>>>>>

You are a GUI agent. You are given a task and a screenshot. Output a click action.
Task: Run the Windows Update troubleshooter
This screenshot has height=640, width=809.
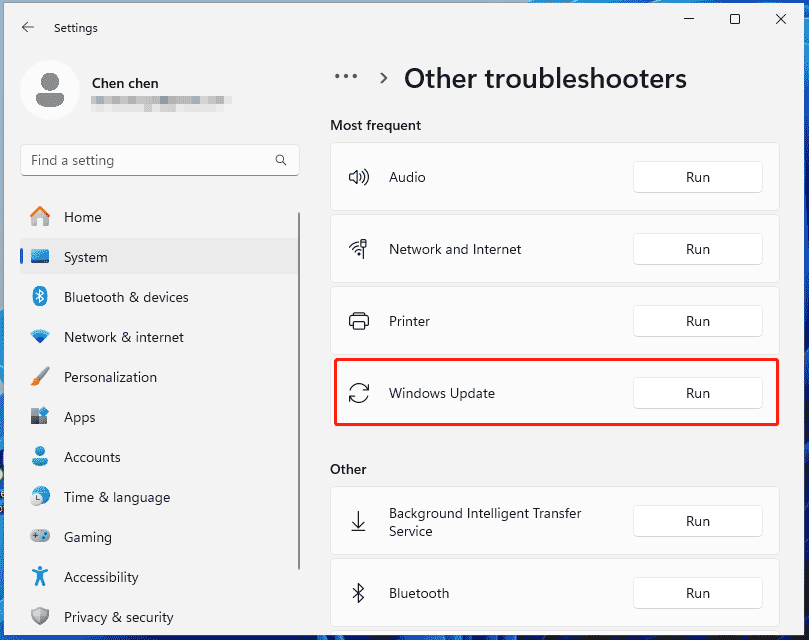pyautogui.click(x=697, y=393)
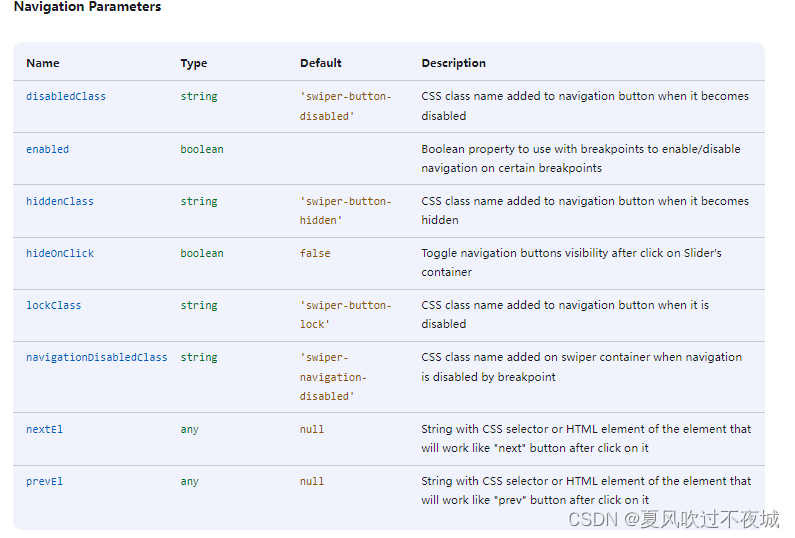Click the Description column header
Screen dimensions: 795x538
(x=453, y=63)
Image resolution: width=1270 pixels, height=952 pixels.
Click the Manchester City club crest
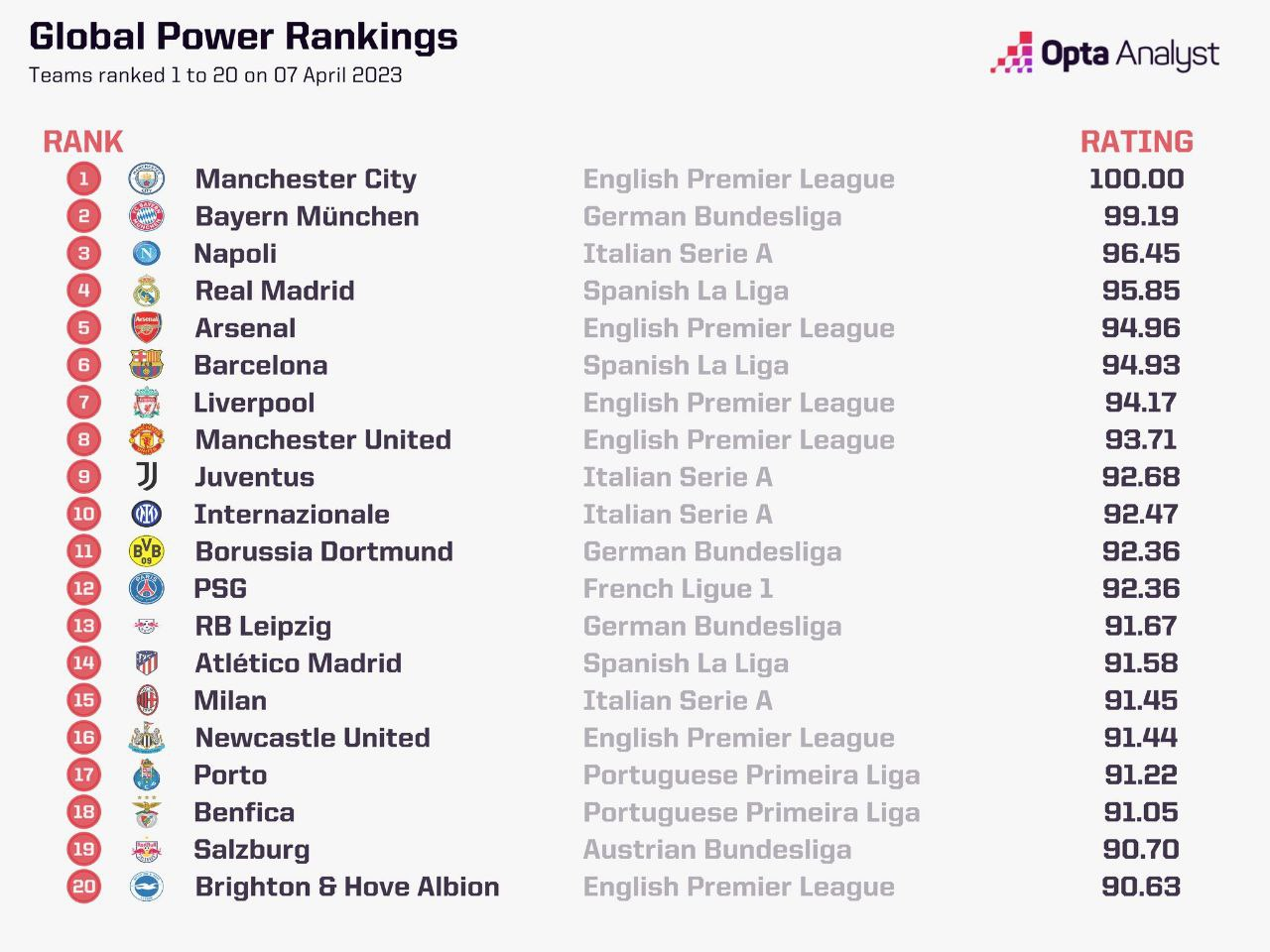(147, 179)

<<<<<
>>>>>

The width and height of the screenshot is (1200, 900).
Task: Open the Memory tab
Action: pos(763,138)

<<<<<
>>>>>

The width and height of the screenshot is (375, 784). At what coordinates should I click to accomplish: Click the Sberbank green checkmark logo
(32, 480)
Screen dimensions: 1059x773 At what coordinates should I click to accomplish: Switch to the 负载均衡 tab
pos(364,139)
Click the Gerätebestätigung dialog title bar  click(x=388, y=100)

<<<<<

— Your assignment —
Reproduce the lines above beginning at the line that contains "Task: Run the Windows Update troubleshooter" and ending at the line that contains "Image resolution: width=1270". No pictures.

— Response to the exercise —
Task: Run the Windows Update troubleshooter
This screenshot has height=640, width=809.
pyautogui.click(x=697, y=393)
Click the Description column header
Screen dimensions: 795x538
(x=453, y=63)
Image resolution: width=1270 pixels, height=952 pixels.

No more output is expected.